Inchiesta giornalistica sui fatti prodigiosi attribuiti al frate con le stigmate ora diventato santo
Nel
1962, Karol Wojtyla era vescovo ausiliare a Cracovia. Il l ottobre di
quell'anno veniva inaugurato il Concilio Vaticano il e Karol Wojtyla
aveva raggiunto la capitale italiana insieme ad altri 24 vescovi
polacchi e al cardinale Wyszynski per
partecipare a quello straordinario evento della Chiesa. A Roma aveva
preso alloggio presso il Collegio Polacco, che si trova sul colle
Aventino, in un posto bellissimo, pieno di sole, di verde, da dove si
può godere la veduta di tutta la città. Era felice di essere tornato
nella "città eterna" dove tanti anni prima aveva studiato Teologia.

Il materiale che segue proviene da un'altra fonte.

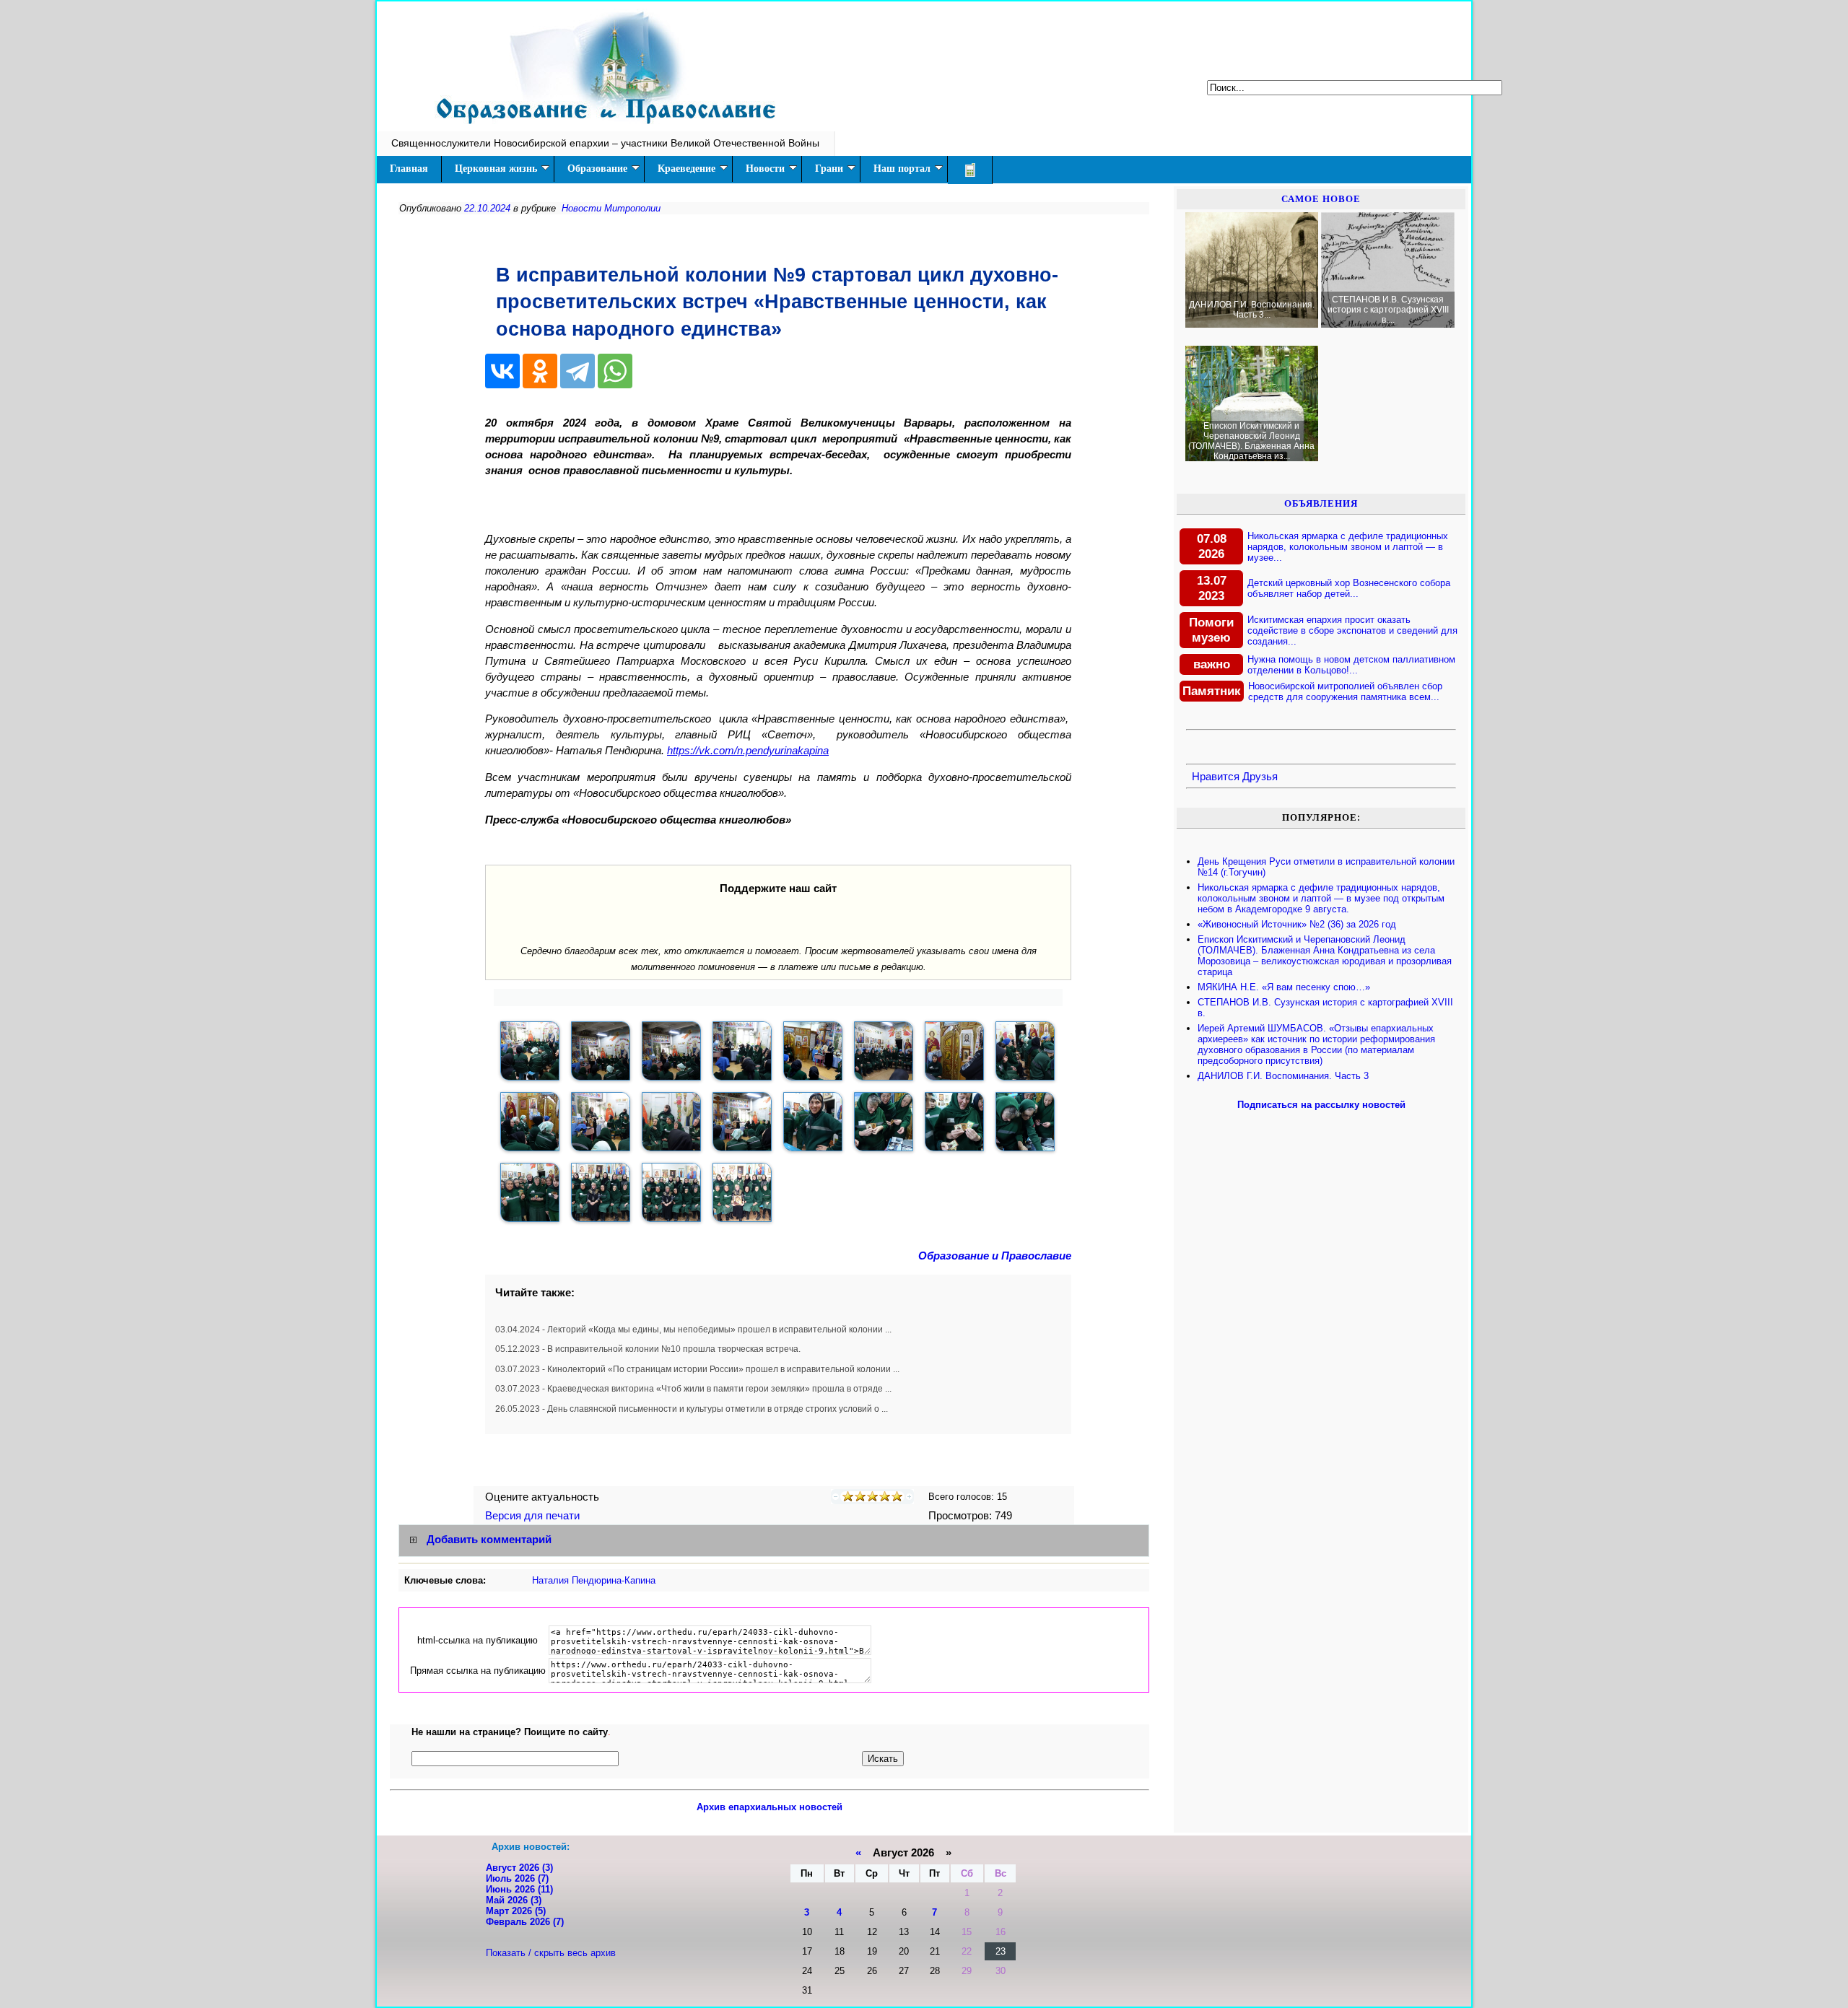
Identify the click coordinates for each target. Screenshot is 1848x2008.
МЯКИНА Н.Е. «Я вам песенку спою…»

Doveva rimanere in quella città fino alla metà di dicembre e aveva in
programma, oltre agli impegni conciliari, mille progetti. Aveva
partecipato con gioia alla Messa dell'apertura del Concilio celebrata
nella Basilica di San Pietro. Tutte le mattine si recava alle assemblee
con entusiasmo. Ma tra tante gioie e soddisfazioni, una sera, rientrando nel Collegio Polacco trovò una lettera con
una dolorosa notizia: la dottoressa Wanda Poltawska, moglie del suo
amico Andrei, era malata. Era stata ricoverata in ospedale e gli esami
clinici avevano messo in evidenza la presenza di un tumore.
Karol
Wojtyla conosceva bene quella donna. Era una delle sue migliori
collaboratrici. Wanda Poltawska proveniva da una famiglia polacca
cattolicissima. Da giovane aveva fatto parte dei movimenti cattolici di
Cracovia. Era stata un'esponente della gioventù cattolica femminile
polacca. Per questo, durante la guerra, dopo l'invasione della Polonia
da parte delle truppe tedesche, era stata arrestata e internata nei
campi di concentramento nazisti, dove era rimasta cinque anni, tra
sofferenze e disagi incredibili, sopportati sempre con grande fede e con
rassegnazione. Ritornata in patria, aveva ripreso gli studi
universitari e la sua attività nei gruppi della gioventù cattolica. Dopo
quello che aveva subito e sofferto, era diventata un esempio per i suoi
coetanei. E fu in quegli anni che Karol Wojtyla la conobbe.
Karol era un giovane sacerdote. Era da poco stato nominato vicario
nella chiesa di San Floriano, nel centro della città. il suo incarico
principale era quello di interessarsi degli studenti, dei gruppi
giovanili cattolici. Wojtyla era già laureato in Teologia e Filosofia.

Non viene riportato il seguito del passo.